Audio Limitations of the XL-H1 at DVinfo.net

Go Back   DV Info Net > Canon EOS / MXF / AVCHD / HDV / DV Camera Systems > Canon HDV and DV Camera Systems > Canon XL H Series HDV Camcorders

Canon XL H Series HDV Camcorders
Canon XL H1S (with SDI), Canon XL H1A (without SDI). Also XL H1.


Reply
 
Thread Tools Search this Thread
Old January 19th, 2007, 06:19 PM   #1
Regular Crew
 
Join Date: Dec 2006
Location: New Hampshire
Posts: 40
Audio Limitations of the XL-H1

Hi All,
Thought you might be interested it this, probably won't effect most of you, but worth knowing if you run into it.

One of the reasons I bought an XL-H1 was for time codes output to run a dual system. I have a Tascam HD-P2, a great digital recorder that uses Flashcards.. it does 24bits up to 192K..and yeah..it does make a difference if you have musical content. Anyway, I run caridoid mics (shotguns, whatever) to a mixer Shure FP24, out of the FP24 (XLR line level) to a balanced splitter, one output of the splitter goes to the HD-P2, the other goes to the XL-H1. Both the FP24 and he HD-P2 are very high quality, and are capable of great sound with a very good S/N ratio, etc.

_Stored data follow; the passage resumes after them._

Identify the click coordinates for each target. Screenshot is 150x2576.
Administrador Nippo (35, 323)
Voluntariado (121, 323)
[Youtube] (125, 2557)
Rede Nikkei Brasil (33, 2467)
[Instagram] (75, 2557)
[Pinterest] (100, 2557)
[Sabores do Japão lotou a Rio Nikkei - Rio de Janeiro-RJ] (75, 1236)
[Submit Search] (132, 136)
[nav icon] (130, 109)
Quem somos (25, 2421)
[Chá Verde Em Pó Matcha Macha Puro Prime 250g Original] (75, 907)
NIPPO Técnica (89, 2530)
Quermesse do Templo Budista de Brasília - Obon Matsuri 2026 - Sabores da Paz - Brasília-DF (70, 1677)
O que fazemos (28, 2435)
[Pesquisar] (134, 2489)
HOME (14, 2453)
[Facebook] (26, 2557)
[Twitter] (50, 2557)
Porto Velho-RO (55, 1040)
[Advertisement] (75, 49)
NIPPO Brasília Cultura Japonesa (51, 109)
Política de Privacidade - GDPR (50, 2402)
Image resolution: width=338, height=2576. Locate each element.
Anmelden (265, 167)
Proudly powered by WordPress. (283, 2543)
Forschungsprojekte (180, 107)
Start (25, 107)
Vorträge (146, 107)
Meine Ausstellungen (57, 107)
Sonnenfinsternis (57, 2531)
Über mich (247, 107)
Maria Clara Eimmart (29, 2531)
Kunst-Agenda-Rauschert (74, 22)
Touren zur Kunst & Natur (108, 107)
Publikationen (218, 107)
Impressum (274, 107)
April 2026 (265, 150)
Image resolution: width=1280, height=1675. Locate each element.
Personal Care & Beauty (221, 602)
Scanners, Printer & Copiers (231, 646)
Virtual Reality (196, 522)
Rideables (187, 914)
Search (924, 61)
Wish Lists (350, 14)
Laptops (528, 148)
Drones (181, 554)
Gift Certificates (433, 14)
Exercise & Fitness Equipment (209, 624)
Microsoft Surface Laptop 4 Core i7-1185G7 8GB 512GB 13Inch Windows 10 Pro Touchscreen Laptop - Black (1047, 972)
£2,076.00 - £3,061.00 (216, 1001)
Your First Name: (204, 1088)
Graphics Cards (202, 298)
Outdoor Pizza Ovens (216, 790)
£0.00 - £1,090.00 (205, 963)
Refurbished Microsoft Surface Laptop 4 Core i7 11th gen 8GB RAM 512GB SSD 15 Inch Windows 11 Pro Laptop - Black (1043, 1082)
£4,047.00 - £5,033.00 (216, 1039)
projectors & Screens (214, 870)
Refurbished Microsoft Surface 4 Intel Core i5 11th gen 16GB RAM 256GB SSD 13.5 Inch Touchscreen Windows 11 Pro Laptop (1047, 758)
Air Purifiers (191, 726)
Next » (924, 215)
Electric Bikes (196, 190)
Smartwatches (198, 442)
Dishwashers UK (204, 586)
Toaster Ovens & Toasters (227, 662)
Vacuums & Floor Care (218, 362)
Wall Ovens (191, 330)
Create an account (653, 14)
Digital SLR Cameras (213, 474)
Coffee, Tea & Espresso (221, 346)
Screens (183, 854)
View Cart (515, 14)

One of the things to be gained from such a setup is that most prosumer cameras have really poor audio input amps, and generally less that great sound is the result. One way to get mitigate this is to keep in the camcorder inputs gain down low, and use the high quality amp (FP24) to boost the signal. Or in my case, record externally and use the XL-H1 soundtrack to help sync the final product visually.

As I haven't had this camera very long, I am still very much in the experiments stage, but I had done several recordings with another camcorder with very good results this way (sony HVR-A1U)..

When I monitored the inputs (carfully making sure that nothing was in clipping).. the input of the XL-H1 behaved very strangly (I used manual gain of course).. I tried a varity of settings line/mic Attenuation On/Off, and the same problem was seen everywhere.. first, the input seemed to limit in most cases, what was going in.. but even when I decreased the input levels, I would get a bad (echo like) sound on the recording.. with very little control over the levels, they just didn't behave like they should. The HD-P2 however, sounded fine.

I contacted Shure first, they informed my that they have seen this before with other prosumer cameras..as they put it something like "with inferiour input designs, not really balanced, impedance matched" and then I contacted canon.. and asked them the same question..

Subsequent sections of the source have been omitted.